=== Prompt ===
Transcribe all of the data exactly, leaving nothing out.

[[ Records to use, beginning ]]

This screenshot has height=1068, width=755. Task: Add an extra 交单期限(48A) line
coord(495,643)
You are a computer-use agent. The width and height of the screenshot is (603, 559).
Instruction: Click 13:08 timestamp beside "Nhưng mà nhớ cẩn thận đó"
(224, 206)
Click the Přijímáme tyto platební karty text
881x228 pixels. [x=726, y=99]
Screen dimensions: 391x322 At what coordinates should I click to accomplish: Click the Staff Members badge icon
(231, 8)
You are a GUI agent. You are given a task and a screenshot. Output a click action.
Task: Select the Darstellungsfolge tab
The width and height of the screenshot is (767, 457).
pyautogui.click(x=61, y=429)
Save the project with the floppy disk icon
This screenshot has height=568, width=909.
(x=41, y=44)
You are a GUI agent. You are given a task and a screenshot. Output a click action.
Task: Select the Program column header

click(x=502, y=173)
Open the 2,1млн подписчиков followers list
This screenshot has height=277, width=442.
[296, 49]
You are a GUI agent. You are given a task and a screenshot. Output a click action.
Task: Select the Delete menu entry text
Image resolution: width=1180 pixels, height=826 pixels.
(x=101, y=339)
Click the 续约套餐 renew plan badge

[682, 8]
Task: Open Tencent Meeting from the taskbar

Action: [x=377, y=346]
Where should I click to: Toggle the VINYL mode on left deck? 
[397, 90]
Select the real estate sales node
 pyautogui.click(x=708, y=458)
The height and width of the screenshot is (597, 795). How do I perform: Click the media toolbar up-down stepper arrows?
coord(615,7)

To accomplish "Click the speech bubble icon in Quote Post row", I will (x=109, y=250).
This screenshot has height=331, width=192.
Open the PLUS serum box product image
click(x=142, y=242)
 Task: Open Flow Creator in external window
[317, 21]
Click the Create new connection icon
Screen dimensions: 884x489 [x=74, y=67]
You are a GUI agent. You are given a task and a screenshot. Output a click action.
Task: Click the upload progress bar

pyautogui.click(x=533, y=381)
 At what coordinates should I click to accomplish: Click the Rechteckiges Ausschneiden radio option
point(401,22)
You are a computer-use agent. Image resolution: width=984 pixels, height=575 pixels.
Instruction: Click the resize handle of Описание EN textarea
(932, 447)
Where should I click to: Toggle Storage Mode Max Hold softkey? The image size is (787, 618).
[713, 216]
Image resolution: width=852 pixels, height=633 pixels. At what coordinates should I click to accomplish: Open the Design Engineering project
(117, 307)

[[ Records to use, end ]]

=== Response ===
This screenshot has height=1068, width=755. Task: Add an extra 交单期限(48A) line
coord(495,643)
You are a computer-use agent. The width and height of the screenshot is (603, 559).
Instruction: Click 13:08 timestamp beside "Nhưng mà nhớ cẩn thận đó"
(224, 206)
Click the Přijímáme tyto platební karty text
881x228 pixels. [x=726, y=99]
Screen dimensions: 391x322 At what coordinates should I click to accomplish: Click the Staff Members badge icon
(231, 8)
You are a GUI agent. You are given a task and a screenshot. Output a click action.
Task: Select the Darstellungsfolge tab
The width and height of the screenshot is (767, 457).
pyautogui.click(x=61, y=429)
Save the project with the floppy disk icon
This screenshot has height=568, width=909.
(x=41, y=44)
You are a GUI agent. You are given a task and a screenshot. Output a click action.
Task: Select the Program column header

click(x=502, y=173)
Open the 2,1млн подписчиков followers list
This screenshot has height=277, width=442.
[296, 49]
You are a GUI agent. You are given a task and a screenshot. Output a click action.
Task: Select the Delete menu entry text
Image resolution: width=1180 pixels, height=826 pixels.
(x=101, y=339)
Click the 续约套餐 renew plan badge

[682, 8]
Task: Open Tencent Meeting from the taskbar

Action: [x=377, y=346]
Where should I click to: Toggle the VINYL mode on left deck? 
[397, 90]
Select the real estate sales node
 pyautogui.click(x=708, y=458)
The height and width of the screenshot is (597, 795). How do I perform: Click the media toolbar up-down stepper arrows?
coord(615,7)

To accomplish "Click the speech bubble icon in Quote Post row", I will (x=109, y=250).
This screenshot has height=331, width=192.
Open the PLUS serum box product image
click(x=142, y=242)
 Task: Open Flow Creator in external window
[317, 21]
Click the Create new connection icon
Screen dimensions: 884x489 [x=74, y=67]
You are a GUI agent. You are given a task and a screenshot. Output a click action.
Task: Click the upload progress bar

pyautogui.click(x=533, y=381)
 At what coordinates should I click to accomplish: Click the Rechteckiges Ausschneiden radio option
point(401,22)
You are a computer-use agent. Image resolution: width=984 pixels, height=575 pixels.
Instruction: Click the resize handle of Описание EN textarea
(932, 447)
Where should I click to: Toggle Storage Mode Max Hold softkey? The image size is (787, 618).
[713, 216]
Image resolution: width=852 pixels, height=633 pixels. At what coordinates should I click to accomplish: Open the Design Engineering project
(117, 307)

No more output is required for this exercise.